I. Les enjeux d’une enquête présentée comme inédite

« L’histoire, qu’elle soit grande ou petite, possède des similitudes avec la terre labourée. C’est meuble, vivant, parfois en jachère, et en creusant au hasard on peut y découvrir des trésors… » écrit Antoine Dreyfus dans son livre [2]. Le « trésor » en question recouvre l’histoire de la collaboration des principaux acteurs des vignobles français durant la période de l’occupation allemande. Rebaptisé « Les raisins du Reich », l’ouvrage est sous-titré d’un énigmatique sous-titre « Quand les vignobles français collaboraient avec les nazis ». À la lecture du texte, on comprend vite que ce ne sont ni les raisins, ni les vignobles, qui sont en question ici.

Articulé autour de douze chapitres précédés d’un prologue et conclus par un bref épilogue, le livre se lit comme un road trip s’ouvrant en février 2020 sur quelques propos singuliers échangés avec des professionnels du vin à l’occasion du salon Vinexpo alors délocalisé à Paris.

Soulignant dès les premières pages le caractère inédit de son enquête, Antoine Dreyfus évoque une démarche perçue comme incongrue par ceux qui représentent aujourd’hui la filière vitivinicole. S’étonnant, avec une fausse naïveté, de leur obstination à ne pas vouloir écorner l’image de marque du domaine, de l’entreprise ou de la maison qu’ils représentent, l’auteur expose l’ambition de son enquête à travers son itinéraire personnel et familial ; celui d’un journaliste expérimenté répondant au « devoir de vérité et de mémoire » [3]. L’auteur déclare prolonger en cela une histoire familiale marquée par d’innombrables preuves de courage et frappée par les conséquences atroces de l’antisémitisme nazi.

En distinguant son enquête de toute démarche historique, l’auteur s’élève contre l’affairisme et l’antisémitisme des milieux viticoles emportés par une collaboration active, sans occulter pour autant une mince frange de résistants. Il annonce alors vouloir raconter « sans fausse pudeur ni arrière-pensées, comment les vignobles français collaboraient avec les nazis », rendant sans nul doute par cette seule phrase un hommage indirect à l’un des ouvrages que l’auteur s’attachera à retranscrire pour une très large partie [4].

II. D’une histoire biaisée à une histoire tronquée

À travers un style vif et passionné, intégrant quelques échanges, parfois au hasard de ses rencontres, l’auteur décrit un monde du vin toujours marqué par les tabous de son histoire et arc-bouté autour d’un récit idéalisé. Le mythe « résistancialiste » n’échappe en effet pas aux acteurs contemporains de la filière professionnelle. Il se prolonge à travers une histoire biaisée portée par des journalistes complaisants et quelques historiens « officiels » accrédités par les milieux du vin [5].

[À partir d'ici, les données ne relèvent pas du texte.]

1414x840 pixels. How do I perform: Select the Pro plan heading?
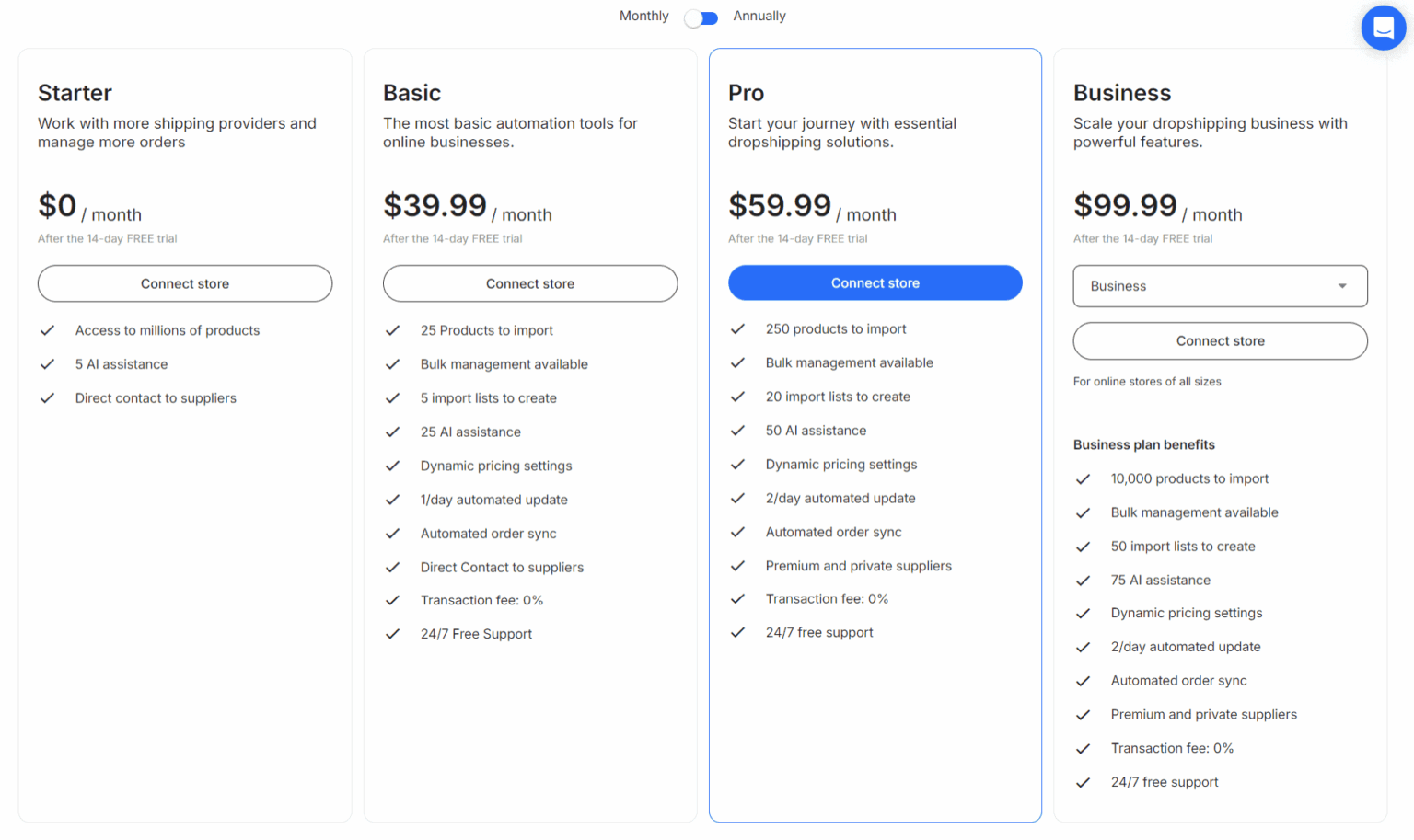[x=746, y=93]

Lancé dans son enquête, Antoine Dreyfus décrit une France dominée avant d’être pillée par un Reich nazi déterminé à s’emparer de ses vins. Il s’attache à retracer la place et l’itinéraire de personnages emblématiques des vignobles dont « l’intriguante Madame Kircher », ancienne secrétaire d’Heinz Bömers, l’un des acheteurs officiels des vins en France pour le Reich. L’auteur retrace les grandes lignes du pillage orchestré par Hermann Göring, forme d’entretien d’une mondanité nazie portée à son apogée par la captation massive de produits de luxe venus de France. Décrivant Bordeaux comme « l’épicentre de la honte », il brosse ensuite un portrait peu flatteur d’une ville soumise à l’influence d’un monde collaborationniste tout puissant, exagérant largement le rôle de notables politiques dont l’influence aurait mérité d’être plus nuancée. C’est le cas d’Adrien Marquet, éphémère ministre de l’Intérieur de Vichy, maire de la ville, rongé par un opportunisme débridé qui ne lui a pour autant pas permis de jouer le rôle qu’il aurait voulu [6]. L’auteur s’attache à décrire la place plus essentielle de personnages bien identifiés dans le vignoble bordelais, dont Louis Eschenauer, l’un des grands négociants des Chartrons, et Roger Descas, dont le rôle est en revanche beaucoup trop sous-estimé dans l’ouvrage, étant donné notamment sa très grande proximité avec l’acheteur nazi Heinz Bömers, l’ambassadeur du Reich Otto Abetz et le ministre des Affaires étrangères de Hitler Joachim von Ribbentrop. Descas est en effet l’homme de tous les compromis et de tous les arrangements. Sa position le mène à négocier directement de Paris avec la chancellerie de Berlin et avec Hermann Göring lui-même qu’il rencontre dans sa suite particulière à l’hôtel Ritz.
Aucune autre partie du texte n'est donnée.